EXERCISE AIM
Render the data as a JSON list of strings, one string per line and no blank lines, beginning at the line that contains "How do I perform: Click" and continuing through the end of the data.

Entries from a dataset

────────────────────

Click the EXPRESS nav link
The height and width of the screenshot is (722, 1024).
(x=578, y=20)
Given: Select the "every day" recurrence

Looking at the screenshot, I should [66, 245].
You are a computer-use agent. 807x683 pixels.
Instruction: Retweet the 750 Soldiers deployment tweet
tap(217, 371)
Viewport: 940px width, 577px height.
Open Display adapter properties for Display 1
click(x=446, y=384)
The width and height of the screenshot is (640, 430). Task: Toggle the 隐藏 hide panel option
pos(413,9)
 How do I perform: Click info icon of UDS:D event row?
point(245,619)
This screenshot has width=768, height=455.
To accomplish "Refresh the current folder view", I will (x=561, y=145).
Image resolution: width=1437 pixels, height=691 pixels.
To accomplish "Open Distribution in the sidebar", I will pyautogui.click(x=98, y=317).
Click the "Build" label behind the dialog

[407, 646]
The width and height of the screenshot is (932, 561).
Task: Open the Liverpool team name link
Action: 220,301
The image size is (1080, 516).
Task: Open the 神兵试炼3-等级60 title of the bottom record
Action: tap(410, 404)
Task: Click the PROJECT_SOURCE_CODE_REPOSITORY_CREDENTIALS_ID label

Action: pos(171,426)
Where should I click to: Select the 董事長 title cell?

────────────────────

ANSWER TO THE PROBLEM
[
  " How do I perform: Click info icon of UDS:D event row?",
  "point(245,619)",
  "This screenshot has width=768, height=455.",
  "To accomplish \"Refresh the current folder view\", I will (x=561, y=145).",
  "Image resolution: width=1437 pixels, height=691 pixels.",
  "To accomplish \"Open Distribution in the sidebar\", I will pyautogui.click(x=98, y=317).",
  "Click the \"Build\" label behind the dialog",
  "[407, 646]",
  "The width and height of the screenshot is (932, 561).",
  "Task: Open the Liverpool team name link",
  "Action: 220,301",
  "The image size is (1080, 516).",
  "Task: Open the 神兵试炼3-等级60 title of the bottom record",
  "Action: tap(410, 404)",
  "Task: Click the PROJECT_SOURCE_CODE_REPOSITORY_CREDENTIALS_ID label",
  "Action: pos(171,426)",
  "Where should I click to: Select the 董事長 title cell?"
]